El Corsario Negro/IV

De Wikisource, la biblioteca libre.
III
El Corsario Negro
Un Duelo entre Cuatro Muros.

de Emilio Salgari
IV
V

Maracaibo, a pesar de contar con una población no mayor a las diez mil almas, era en aquella época una de las ciudades más importantes que España poseía en la provincia de Venezuela.

Magnificamente situada, en el extremo meridional del golfo de Venezuela, de frente al estrecho que lleva al lago del mismo nombre, habíase vuelto rápidamente importantísima, sirviendo de emporio a toda Venezuela.

Los españoles habían construido el poderoso fuerte San Carlos de la Barra, armado de innumerables cañones. Así mismo. sobre las dos islas que le servían de defensa en el lado del golfo, habían apostado numerosas guarniciones, temiendo siempre alguna irrupción de los formidables filibusteros de La Tortuga.

Bellas habitaciones habían sido levantadas por los primeros aventureros que habían puesto pie en sus playas y por lo demás, no eran pocos los palacios que podían verse, construidos por arquitectos venidos de España buscando fortuna en el Nuevo Mundo.
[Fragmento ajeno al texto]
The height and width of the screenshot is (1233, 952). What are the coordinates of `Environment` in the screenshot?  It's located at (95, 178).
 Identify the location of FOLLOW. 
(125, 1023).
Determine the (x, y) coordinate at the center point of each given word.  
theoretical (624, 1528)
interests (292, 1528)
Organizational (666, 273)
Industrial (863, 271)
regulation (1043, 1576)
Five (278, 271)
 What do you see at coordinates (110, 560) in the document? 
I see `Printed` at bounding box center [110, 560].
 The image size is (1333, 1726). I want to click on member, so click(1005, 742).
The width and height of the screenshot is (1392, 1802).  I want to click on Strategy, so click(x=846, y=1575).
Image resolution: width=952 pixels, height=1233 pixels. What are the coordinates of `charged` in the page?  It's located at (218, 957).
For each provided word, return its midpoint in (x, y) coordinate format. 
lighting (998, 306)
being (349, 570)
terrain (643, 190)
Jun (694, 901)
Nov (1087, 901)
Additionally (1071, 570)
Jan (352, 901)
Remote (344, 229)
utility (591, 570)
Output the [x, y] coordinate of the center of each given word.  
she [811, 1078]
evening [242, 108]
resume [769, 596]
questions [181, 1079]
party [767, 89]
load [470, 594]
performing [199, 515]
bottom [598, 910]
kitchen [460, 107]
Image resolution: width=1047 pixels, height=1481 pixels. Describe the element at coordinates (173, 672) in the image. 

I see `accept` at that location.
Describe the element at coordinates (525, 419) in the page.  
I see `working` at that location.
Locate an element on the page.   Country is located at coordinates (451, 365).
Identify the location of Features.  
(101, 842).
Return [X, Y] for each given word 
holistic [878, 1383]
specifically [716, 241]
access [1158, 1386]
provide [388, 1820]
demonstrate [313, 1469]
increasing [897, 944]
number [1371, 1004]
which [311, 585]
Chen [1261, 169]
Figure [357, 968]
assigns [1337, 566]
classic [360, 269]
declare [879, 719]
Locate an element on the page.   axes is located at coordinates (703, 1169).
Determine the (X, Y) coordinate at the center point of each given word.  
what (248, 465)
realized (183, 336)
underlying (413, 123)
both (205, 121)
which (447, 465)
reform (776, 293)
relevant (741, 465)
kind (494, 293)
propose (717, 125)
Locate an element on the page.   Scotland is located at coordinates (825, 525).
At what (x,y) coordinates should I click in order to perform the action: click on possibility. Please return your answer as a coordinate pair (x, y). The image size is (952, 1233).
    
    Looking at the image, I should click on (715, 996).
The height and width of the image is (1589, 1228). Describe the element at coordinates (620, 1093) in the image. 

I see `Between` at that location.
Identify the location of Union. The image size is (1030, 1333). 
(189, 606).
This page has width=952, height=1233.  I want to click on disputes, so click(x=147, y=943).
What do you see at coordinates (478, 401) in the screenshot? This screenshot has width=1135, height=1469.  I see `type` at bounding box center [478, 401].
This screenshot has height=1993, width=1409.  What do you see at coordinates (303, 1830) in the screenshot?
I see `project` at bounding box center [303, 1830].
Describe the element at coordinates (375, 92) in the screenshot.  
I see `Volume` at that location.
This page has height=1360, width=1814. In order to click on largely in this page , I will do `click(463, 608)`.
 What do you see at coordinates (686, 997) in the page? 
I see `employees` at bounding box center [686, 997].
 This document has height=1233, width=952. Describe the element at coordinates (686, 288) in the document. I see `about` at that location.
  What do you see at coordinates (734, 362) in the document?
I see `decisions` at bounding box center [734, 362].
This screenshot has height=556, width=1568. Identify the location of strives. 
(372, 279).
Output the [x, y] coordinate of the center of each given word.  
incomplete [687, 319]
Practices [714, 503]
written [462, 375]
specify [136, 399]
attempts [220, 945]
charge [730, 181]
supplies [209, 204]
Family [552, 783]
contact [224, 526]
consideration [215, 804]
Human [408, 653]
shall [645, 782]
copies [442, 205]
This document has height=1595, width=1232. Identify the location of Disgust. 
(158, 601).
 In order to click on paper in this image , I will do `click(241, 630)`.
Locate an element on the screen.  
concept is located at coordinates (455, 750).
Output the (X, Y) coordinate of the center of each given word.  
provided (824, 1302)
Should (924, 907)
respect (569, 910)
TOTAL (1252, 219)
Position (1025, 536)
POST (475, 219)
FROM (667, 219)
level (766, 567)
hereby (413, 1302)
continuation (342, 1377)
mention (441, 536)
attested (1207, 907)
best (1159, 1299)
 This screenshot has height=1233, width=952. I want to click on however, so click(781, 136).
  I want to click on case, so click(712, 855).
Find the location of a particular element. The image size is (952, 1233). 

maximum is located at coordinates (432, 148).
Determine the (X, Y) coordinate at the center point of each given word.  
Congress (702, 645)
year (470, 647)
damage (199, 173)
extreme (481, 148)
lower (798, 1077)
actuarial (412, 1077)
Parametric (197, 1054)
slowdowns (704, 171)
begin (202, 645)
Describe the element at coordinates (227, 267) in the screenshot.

Sobretodo abundaban los sitios de pública reunión, donde se citaban los ricos propietarios de minas, y donde se solía disfrutar con el espectáculo de bailes nacionales de la época, en recuerdo de la patria lejana.

Cuando el Corsario y sus dos compañeros, Carmux y el negro, entraron en Maracaibo, las calles todavía estaban muy concurridas, y las tabernas, en las cuales se despachaban vinos del otro lado del Atlántico, véanse llenas, pues los españoles ni en las colonias habían renunciado a beber un optimo vaso del jugo de las viñas de Málaga o de Jerez.

El Corsario aminoraba la velocidad de su paso. Con el sombrero calado hasta los ojos, envuelto en su ferreruelo, aun cuando la noche era bastante calurosa, con la mano izquierda puesta fieramente en las guardas de la espada, miraba con gran atención calles y casas, cual si quisiera que le quedasen impresas en la mente.

Llegados que fueron a la plaza de granada, que era el centro de la ciudad. Se detuvo, apoyándose en la esquina de una casa, cual si súbita debilidad se hubara apoderado del fiero merodeador del Golfo.